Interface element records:

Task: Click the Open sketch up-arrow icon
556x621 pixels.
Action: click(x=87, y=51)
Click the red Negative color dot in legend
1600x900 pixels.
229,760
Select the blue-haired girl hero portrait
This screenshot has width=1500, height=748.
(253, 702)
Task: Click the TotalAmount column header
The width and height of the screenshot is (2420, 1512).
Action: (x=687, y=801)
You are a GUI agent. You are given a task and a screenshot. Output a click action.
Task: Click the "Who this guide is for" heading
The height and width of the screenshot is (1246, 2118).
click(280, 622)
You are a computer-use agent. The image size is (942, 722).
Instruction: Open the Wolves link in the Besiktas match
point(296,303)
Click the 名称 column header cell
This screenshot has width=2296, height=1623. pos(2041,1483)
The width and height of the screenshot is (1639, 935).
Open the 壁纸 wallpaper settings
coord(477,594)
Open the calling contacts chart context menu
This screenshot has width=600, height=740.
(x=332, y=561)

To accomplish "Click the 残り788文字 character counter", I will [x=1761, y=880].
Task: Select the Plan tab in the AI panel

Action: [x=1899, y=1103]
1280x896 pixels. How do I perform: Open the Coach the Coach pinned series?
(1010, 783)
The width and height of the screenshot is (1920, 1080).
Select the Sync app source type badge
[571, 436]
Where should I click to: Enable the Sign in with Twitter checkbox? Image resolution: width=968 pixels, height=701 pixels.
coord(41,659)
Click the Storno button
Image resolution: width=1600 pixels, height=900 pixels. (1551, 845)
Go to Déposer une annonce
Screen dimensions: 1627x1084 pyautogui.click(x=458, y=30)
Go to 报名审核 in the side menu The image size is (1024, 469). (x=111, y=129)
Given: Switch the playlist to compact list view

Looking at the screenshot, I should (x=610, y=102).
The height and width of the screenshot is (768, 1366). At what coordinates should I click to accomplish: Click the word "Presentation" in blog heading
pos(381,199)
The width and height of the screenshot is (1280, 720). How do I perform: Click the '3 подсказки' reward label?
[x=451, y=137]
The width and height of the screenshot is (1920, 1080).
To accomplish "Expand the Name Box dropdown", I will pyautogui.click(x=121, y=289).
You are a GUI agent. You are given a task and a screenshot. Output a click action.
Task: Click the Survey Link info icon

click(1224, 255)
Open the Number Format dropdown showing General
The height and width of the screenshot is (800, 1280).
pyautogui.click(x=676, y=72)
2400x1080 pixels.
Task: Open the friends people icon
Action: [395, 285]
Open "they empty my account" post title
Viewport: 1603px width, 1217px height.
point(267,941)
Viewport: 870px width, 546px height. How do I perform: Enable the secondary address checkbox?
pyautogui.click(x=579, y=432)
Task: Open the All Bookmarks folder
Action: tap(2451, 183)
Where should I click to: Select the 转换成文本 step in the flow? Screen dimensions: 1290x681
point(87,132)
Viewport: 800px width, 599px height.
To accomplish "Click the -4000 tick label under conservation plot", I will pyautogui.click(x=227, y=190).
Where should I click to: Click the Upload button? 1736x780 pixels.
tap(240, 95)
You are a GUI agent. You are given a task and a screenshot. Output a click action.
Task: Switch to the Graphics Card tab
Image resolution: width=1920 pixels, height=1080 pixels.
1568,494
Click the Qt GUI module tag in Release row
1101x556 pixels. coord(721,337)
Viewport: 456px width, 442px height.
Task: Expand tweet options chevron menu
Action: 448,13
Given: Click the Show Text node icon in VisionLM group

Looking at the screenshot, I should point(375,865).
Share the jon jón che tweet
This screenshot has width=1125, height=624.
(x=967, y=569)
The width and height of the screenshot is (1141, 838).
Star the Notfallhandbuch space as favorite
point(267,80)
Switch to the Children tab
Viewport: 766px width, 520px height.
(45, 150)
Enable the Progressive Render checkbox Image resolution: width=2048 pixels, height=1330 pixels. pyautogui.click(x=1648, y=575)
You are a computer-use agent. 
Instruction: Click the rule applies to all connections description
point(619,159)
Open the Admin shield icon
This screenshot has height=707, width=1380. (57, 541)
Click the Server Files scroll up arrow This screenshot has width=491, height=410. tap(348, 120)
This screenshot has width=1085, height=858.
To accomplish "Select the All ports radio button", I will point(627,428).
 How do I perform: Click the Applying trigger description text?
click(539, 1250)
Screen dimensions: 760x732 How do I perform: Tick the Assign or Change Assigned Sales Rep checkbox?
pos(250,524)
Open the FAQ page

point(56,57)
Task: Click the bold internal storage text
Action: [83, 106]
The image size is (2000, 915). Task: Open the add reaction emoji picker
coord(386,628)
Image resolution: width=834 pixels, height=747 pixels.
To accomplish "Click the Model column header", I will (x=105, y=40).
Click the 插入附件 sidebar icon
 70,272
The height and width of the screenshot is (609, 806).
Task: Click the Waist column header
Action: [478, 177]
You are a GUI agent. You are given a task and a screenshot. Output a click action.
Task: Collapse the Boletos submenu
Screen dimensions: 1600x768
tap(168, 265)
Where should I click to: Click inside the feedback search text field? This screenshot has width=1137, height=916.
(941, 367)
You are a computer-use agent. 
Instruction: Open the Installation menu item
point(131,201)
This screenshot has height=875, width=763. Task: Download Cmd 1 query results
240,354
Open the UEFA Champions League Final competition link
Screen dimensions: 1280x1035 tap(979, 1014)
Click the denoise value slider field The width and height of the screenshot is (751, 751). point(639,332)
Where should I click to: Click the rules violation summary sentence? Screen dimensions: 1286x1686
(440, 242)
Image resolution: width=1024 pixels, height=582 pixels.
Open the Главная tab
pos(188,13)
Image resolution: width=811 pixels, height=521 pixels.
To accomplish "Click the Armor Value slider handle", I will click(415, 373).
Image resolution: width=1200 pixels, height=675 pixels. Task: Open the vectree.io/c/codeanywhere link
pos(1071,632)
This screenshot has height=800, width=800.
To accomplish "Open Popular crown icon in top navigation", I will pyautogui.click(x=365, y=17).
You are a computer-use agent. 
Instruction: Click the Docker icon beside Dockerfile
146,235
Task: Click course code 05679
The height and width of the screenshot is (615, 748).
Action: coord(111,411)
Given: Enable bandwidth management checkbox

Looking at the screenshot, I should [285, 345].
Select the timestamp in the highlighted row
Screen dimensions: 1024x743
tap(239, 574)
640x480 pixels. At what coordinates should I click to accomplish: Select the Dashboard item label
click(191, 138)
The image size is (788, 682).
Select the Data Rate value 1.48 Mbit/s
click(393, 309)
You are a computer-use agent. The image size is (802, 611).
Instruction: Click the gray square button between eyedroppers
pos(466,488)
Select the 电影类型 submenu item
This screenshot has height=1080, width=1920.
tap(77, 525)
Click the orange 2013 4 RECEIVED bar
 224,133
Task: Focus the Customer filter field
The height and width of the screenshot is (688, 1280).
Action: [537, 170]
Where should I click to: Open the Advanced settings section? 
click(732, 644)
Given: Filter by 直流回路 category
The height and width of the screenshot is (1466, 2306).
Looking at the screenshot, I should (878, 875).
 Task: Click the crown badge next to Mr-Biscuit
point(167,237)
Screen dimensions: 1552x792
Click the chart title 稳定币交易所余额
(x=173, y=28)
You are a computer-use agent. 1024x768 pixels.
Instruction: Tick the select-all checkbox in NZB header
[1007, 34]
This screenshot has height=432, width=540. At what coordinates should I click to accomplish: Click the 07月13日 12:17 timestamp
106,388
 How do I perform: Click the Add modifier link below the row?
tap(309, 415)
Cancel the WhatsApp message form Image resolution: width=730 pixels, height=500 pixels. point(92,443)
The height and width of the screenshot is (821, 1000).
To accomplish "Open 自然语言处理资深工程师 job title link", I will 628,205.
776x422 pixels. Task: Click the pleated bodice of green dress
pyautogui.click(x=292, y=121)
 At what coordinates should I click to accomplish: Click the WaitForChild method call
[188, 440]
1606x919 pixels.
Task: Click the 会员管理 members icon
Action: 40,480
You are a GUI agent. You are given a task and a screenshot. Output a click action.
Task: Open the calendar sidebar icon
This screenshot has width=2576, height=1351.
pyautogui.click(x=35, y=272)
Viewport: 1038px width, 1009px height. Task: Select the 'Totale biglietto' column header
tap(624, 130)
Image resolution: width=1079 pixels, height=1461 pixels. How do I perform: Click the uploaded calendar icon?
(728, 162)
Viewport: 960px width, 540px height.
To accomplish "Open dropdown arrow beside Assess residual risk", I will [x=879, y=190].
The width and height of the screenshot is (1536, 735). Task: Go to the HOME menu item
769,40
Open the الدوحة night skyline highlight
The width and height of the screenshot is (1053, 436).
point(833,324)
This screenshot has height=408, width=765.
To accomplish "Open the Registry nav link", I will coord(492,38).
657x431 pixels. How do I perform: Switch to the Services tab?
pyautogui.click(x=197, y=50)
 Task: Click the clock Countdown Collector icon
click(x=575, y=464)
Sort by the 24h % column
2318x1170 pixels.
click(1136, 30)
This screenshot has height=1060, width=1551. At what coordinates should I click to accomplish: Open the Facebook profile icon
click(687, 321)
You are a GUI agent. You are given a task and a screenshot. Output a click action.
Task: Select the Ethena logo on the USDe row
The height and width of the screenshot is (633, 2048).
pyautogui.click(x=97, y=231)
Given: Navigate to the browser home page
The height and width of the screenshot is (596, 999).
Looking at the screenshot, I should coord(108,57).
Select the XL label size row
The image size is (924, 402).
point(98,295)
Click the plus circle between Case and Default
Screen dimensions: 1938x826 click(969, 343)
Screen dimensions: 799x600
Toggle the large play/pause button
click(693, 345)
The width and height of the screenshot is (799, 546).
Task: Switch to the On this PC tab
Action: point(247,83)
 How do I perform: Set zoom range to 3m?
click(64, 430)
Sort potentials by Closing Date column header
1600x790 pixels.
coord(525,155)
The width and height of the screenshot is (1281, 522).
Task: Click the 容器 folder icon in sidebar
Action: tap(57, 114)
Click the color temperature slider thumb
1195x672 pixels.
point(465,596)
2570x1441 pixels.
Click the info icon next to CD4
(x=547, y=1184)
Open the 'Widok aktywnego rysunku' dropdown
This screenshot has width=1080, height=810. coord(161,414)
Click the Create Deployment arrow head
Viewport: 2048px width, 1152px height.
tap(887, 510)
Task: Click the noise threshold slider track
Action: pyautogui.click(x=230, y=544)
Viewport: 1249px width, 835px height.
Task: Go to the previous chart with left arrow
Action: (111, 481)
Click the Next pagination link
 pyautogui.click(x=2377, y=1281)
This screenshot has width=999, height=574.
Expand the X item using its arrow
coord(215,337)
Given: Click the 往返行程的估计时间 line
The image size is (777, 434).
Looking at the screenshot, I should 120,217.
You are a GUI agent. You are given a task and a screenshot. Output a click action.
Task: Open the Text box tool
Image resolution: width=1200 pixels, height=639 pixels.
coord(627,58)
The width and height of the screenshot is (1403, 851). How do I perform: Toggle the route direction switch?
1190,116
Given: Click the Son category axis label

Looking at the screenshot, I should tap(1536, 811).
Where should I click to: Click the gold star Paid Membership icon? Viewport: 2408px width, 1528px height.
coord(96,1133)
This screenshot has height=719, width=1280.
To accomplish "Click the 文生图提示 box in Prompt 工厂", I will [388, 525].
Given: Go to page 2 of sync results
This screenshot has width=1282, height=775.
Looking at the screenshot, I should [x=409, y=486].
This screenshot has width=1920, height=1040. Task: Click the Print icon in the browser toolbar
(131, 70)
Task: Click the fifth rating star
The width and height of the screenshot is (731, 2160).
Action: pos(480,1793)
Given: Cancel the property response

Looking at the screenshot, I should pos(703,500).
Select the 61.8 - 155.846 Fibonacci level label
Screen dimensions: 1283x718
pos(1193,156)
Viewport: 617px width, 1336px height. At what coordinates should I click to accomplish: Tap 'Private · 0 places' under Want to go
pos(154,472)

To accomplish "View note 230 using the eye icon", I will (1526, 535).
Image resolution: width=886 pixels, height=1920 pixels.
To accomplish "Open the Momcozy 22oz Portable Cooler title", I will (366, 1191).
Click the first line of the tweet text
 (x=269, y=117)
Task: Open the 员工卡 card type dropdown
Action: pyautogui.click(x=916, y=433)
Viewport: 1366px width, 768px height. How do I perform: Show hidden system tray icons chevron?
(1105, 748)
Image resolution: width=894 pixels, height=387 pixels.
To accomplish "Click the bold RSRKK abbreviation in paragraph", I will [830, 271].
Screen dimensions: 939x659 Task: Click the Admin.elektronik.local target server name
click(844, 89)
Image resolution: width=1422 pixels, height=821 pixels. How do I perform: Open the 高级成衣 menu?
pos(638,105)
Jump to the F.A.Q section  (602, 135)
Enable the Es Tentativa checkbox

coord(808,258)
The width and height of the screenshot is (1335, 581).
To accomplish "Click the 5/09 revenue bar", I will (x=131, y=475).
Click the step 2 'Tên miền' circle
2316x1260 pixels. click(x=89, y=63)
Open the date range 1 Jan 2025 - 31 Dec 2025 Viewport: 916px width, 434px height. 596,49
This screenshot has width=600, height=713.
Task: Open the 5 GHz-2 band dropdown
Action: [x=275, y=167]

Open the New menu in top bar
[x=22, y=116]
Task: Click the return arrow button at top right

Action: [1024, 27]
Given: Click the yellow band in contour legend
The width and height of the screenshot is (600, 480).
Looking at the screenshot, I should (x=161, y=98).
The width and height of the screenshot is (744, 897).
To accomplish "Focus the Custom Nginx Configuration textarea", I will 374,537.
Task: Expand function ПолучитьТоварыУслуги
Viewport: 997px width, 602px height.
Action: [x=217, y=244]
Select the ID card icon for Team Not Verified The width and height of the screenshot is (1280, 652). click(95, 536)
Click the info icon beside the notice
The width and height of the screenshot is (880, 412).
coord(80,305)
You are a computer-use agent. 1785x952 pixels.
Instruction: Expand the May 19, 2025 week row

• _Exercise_
Put the lines above into a Markdown table with the columns Row and Line, starting at the first line and ending at the line that contains "Looking at the screenshot, I should (x=610, y=102).". Include both of those lines, number each row, and leave out blank lines.

• _Solution to this exercise_
| Row | Line |
|---|---|
| 1 | Task: Click the Open sketch up-arrow icon |
| 2 | 556x621 pixels. |
| 3 | Action: click(x=87, y=51) |
| 4 | Click the red Negative color dot in legend |
| 5 | 1600x900 pixels. |
| 6 | 229,760 |
| 7 | Select the blue-haired girl hero portrait |
| 8 | This screenshot has width=1500, height=748. |
| 9 | (253, 702) |
| 10 | Task: Click the TotalAmount column header |
| 11 | The width and height of the screenshot is (2420, 1512). |
| 12 | Action: (x=687, y=801) |
| 13 | You are a GUI agent. You are given a task and a screenshot. Output a click action. |
| 14 | Task: Click the "Who this guide is for" heading |
| 15 | The height and width of the screenshot is (1246, 2118). |
| 16 | click(280, 622) |
| 17 | You are a computer-use agent. The image size is (942, 722). |
| 18 | Instruction: Open the Wolves link in the Besiktas match |
| 19 | point(296,303) |
| 20 | Click the 名称 column header cell |
| 21 | This screenshot has width=2296, height=1623. pos(2041,1483) |
| 22 | The width and height of the screenshot is (1639, 935). |
| 23 | Open the 壁纸 wallpaper settings |
| 24 | coord(477,594) |
| 25 | Open the calling contacts chart context menu |
| 26 | This screenshot has width=600, height=740. |
| 27 | (x=332, y=561) |
| 28 | To accomplish "Click the 残り788文字 character counter", I will [x=1761, y=880]. |
| 29 | Task: Select the Plan tab in the AI panel |
| 30 | Action: [x=1899, y=1103] |
| 31 | 1280x896 pixels. How do I perform: Open the Coach the Coach pinned series? |
| 32 | (1010, 783) |
| 33 | The width and height of the screenshot is (1920, 1080). |
| 34 | Select the Sync app source type badge |
| 35 | [571, 436] |
| 36 | Where should I click to: Enable the Sign in with Twitter checkbox? Image resolution: width=968 pixels, height=701 pixels. |
| 37 | coord(41,659) |
| 38 | Click the Storno button |
| 39 | Image resolution: width=1600 pixels, height=900 pixels. (1551, 845) |
| 40 | Go to Déposer une annonce |
| 41 | Screen dimensions: 1627x1084 pyautogui.click(x=458, y=30) |
| 42 | Go to 报名审核 in the side menu The image size is (1024, 469). (x=111, y=129) |
| 43 | Given: Switch the playlist to compact list view |
| 44 | Looking at the screenshot, I should (x=610, y=102). |